Prof. Witt Wins Cromwell Prize for Legal History

Professor's study of early workplace reforms earns honor from the American Society for Legal History

Columbia Law Professor John Fabian Witt won the 2005 William Nelson Cromwell Foundation prize for excellence in scholarship in the field of American Legal History by a junior scholar. President Harry Scheiber announced the award, which is given annually, at the American Society for Legal History meeting in Cincinnati.

The prize is designed to recognize and promote new work in the field by graduate students, law students and faculty. The work may be in any area of American legal history.

"This is indeed a great honor for John, who is an extraordinary colleague on so many dimensions, and a great honor for the school," said Columbia Law School Dean David Schizer. "We are very proud of our wonderful group of legal historians."

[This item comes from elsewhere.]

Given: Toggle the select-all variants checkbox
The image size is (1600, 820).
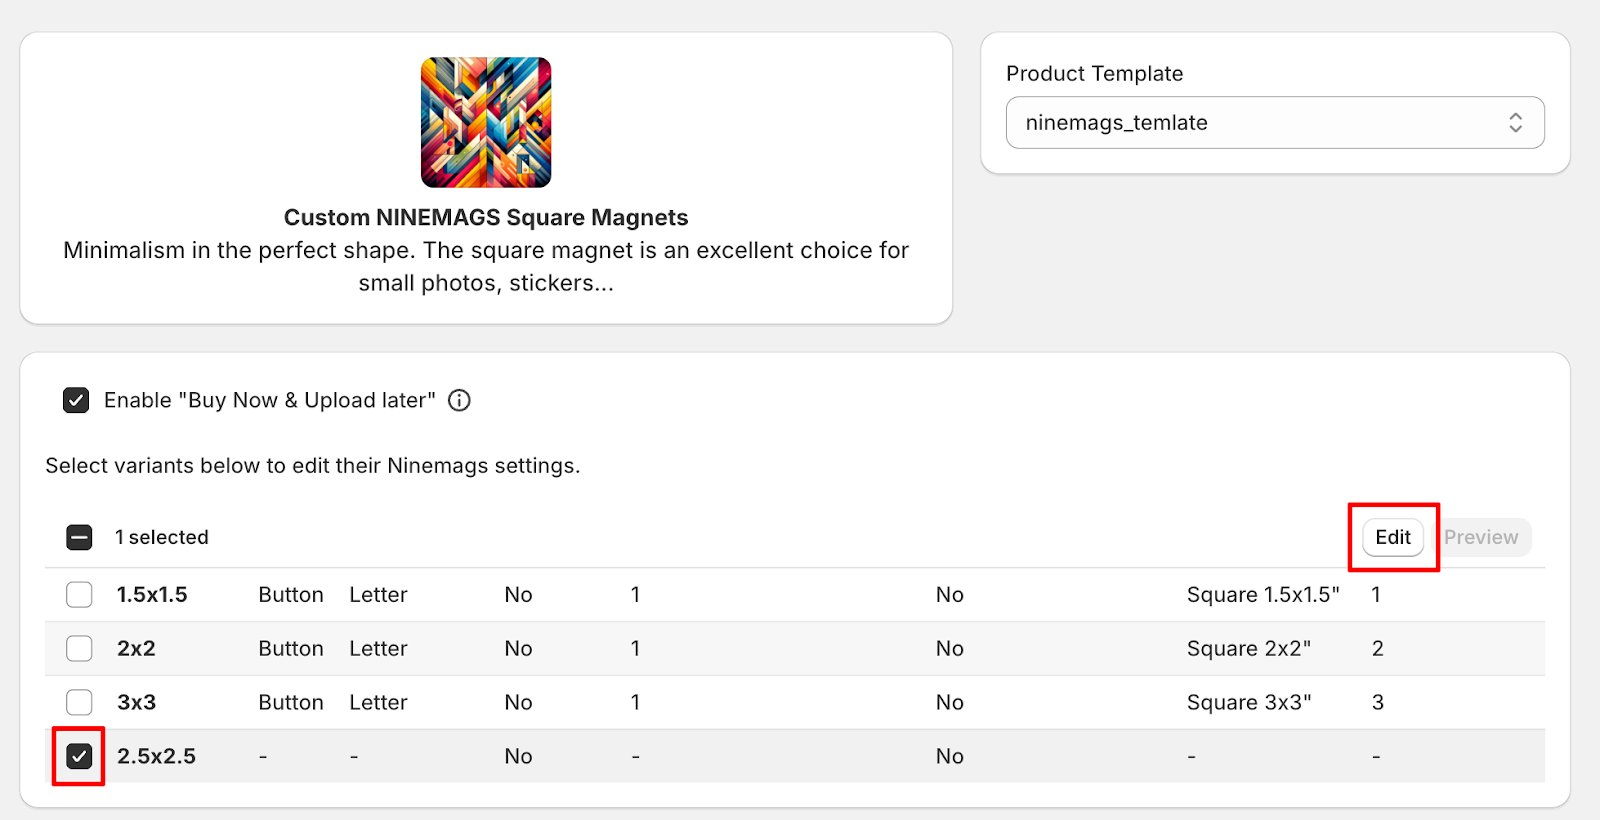Looking at the screenshot, I should coord(79,538).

Prof. Witt earned the award for his book, "The Accidental Republic: Crippled Workingmen, Destitute Widows, and the Remaking of American Law" (Harvard University Press). Prof. Witt argues that experiments in accident law at the turn of the 20th century shaped modern American accident law and laid the foundations of the American administrative state. In the process, a new regime of risk and insurance supplanted nineteenth-century free-labor ideology. Witt's book integrates his analysis within the broader trends in American legal and political history.

The committee awarding the prize noted that this year's pool of candidates was remarkable in the number of superb works submitted.